Here are the key trackables as per my analysis of the recent con-calls:-
- The company expects margin improvement in the polymer business as volumes increase.
- The company is positive about its future outlook and expects a revenue growth of over 25% CAGR for the next three years.
- The company aims to reduce debt and improve its margin profile.
- The company’s capex plan for the year is Rs.75 Crores. (As per Aug-23 concall)
- The order book stood at Rs.5372 Crores, the highest ever in the company’s history. (As at Aug-23)
- The company secured new orders worth Rs.1215 Crores in Q1 FY2024, registering a year-on-year growth of 200%.

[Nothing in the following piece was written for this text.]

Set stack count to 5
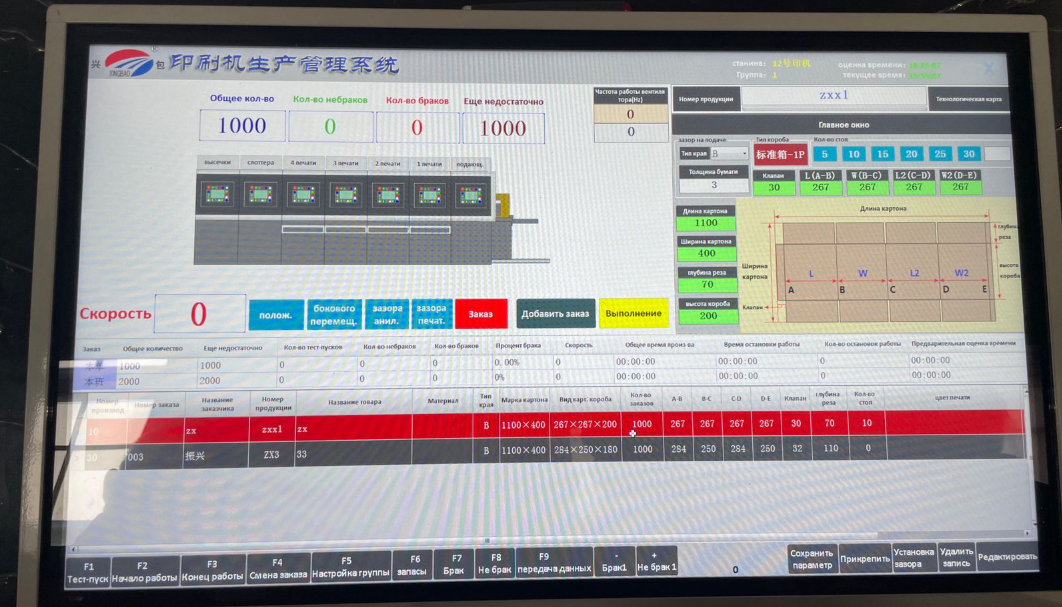1062x607 pixels. tap(823, 154)
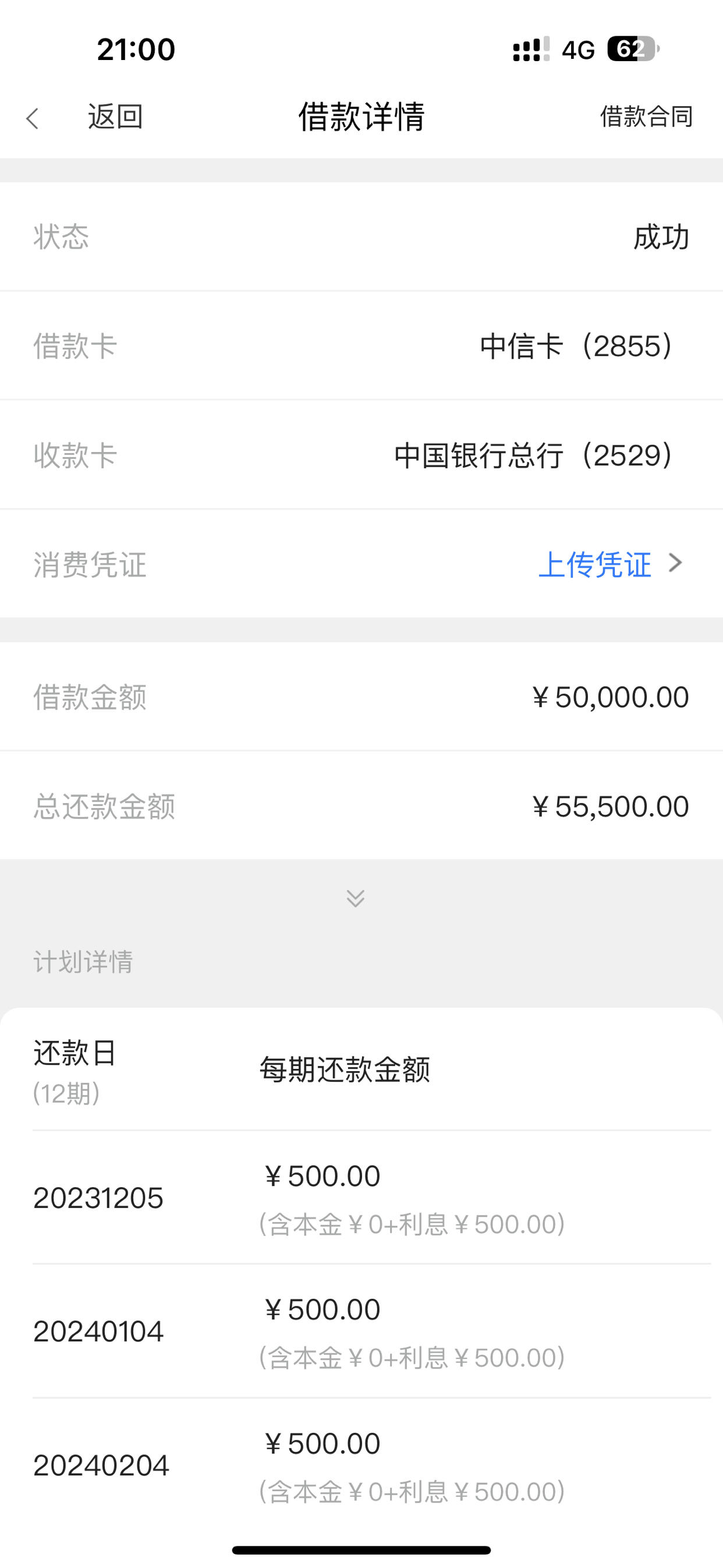The width and height of the screenshot is (723, 1568).
Task: Select the 收款卡 中国银行总行 (2529) row
Action: (362, 455)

- Engineering segment guidance is 12% OPM and polymer segment is in double digits going ahead (As per the CNBC interview on 8th Nov 2023)
- Finance cost as a % of sales will come down each year. That is what the management is targeting. Last year in Sept 2022 it was north of 5%, this year it is 4.5%. hence the debt level should be looked at from this lens.
- Order book is executable for 15 to 24 months
Growth Drivers:-
- The domestic T&D environment is showing signs of a strong rebound.
- Skipper is leveraging the China plus one trend and witnessing a surge in global enquiries.
3.The company expects good traction in the international transmission line market.